踊り手の僕が、こんなこと書いてよろしいのかどうがわかりませんが、このところ不意に踊りたくなる、身体を動かしたくなる時がある。
稽古はもちろん、本番でもしっかり動きますし、当然好きでやっている職業なので「踊る」ということは当たり前なのですが、20代30代の若い時のように四六時中、寝ても覚めても動きたい・踊りたいということはこのキャリアになると無くなってしまっている。
これは、「自分が動きたい・踊りたい」ということよりも「如何に、ご来場いただけるお客様に良い舞台を!」という責任感で仕事をしているという部分が大きく影響しているのかもしれない。
普段、自分の踊りを動画に撮っても「気になるところ・悪いところ」を徹底的に改善することに努めていて、それ以上のことで「踊る」や「練習する」ということがなくなってきています。
最近始めたトレーニングアプリのお陰であろう。
筋力がついてきて、普段の日常生活の中で急に「動きたくなる」瞬間がある。
例えばルンバと散歩している夕暮れの道で、急に背中を絞りブラッソを天高く上げたくなったりし始めた。
稽古や本番以外で身体を使わなくなったのは、精神的な問題ではなく、老化という年齢に勝てぬ体力の衰えで怠惰になっていたのかもしれない。

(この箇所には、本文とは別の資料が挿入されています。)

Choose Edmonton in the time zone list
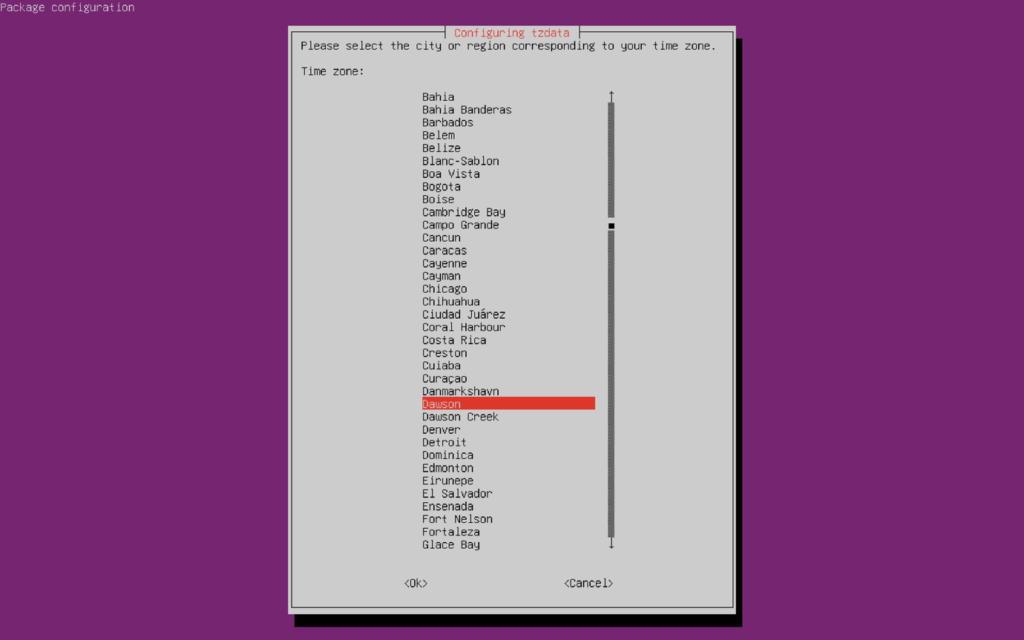Viewport: 1024px width, 640px height. pyautogui.click(x=447, y=467)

3カ月前から、僕の解剖学の先生でもあるカイロプラクティックの治療院に通い直している。
東京クルシージョの後に行ってその後那須に帰るのですが、月1のペースで行くことにしている。
人に観て(診て)もらえることはやはり大切である。
ほんのちょっとのことでも、それがあとで多大なことにつながり、新たに治療に通い始めてアドバイスいただくことを、クラスで生徒さんにも還元できるよう思考することもできる。
観て(診て)もらえること、そしてアドバイスや修正してもらえることは本当に大事だな、と思う。
何も身体のテクニックのことだけではない。
アーティストとして、ダンサーとしての大切な心構えや表現の意識もその中に含まれる。
庸子先生とは友達付き合い的にしておりますが、でもやはり僕にとっては大先生であるという敬意は常に持っている。

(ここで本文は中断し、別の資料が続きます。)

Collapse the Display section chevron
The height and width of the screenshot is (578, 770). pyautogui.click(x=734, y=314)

なので先生が「嫌いなこと」「嫌なこと」は他愛のない会話の中でも言わない、口に出さないように気をつけているが、先生は先生で僕に気を使っているところがあるので、僕の踊りに対して評価的な意見を言うことがない。
僕としては何を言われても構わないし、真摯に受け止める姿勢ではいるが、まあ世の中そんなに上手くいかないのでしょう。
だけどある時、そうあれは前回のBlue Noteの本番後に、「あなたは、○○○が足りないのよね」とポロッと言ってくれた!
とてもありがたかった!!
「これは一生の宝!」と大切に見続け、考えていきたいと思う。
「アート」とは「血」であると思っている。
そして「アート」が受け継がれていくというのは、ある種血縁以上の、別次元の絆で繋がっていくものだと思う。
その「血」を守り、そしてそれを育て引き継いでいくように伝えていくことが「教える」ということだと思う。
受け継ぐ側は、その師匠の過ごしてきた時間、経験、空気、感情等を純粋に受け止める感受性が必要である。
まあ、そんなに真面目に考えなくても、それを楽しく盃でお酒をいただくように頂戴できれば良いと思う。
「技術」は確かに必要ではあるが、「アート」は引き継がれて育っていくものだから、それを吸収できる「心」が大切であり、一度吸収した「アート」は誰にも盗まれないもので、そして減ることもないから皆で共有できるものなのです。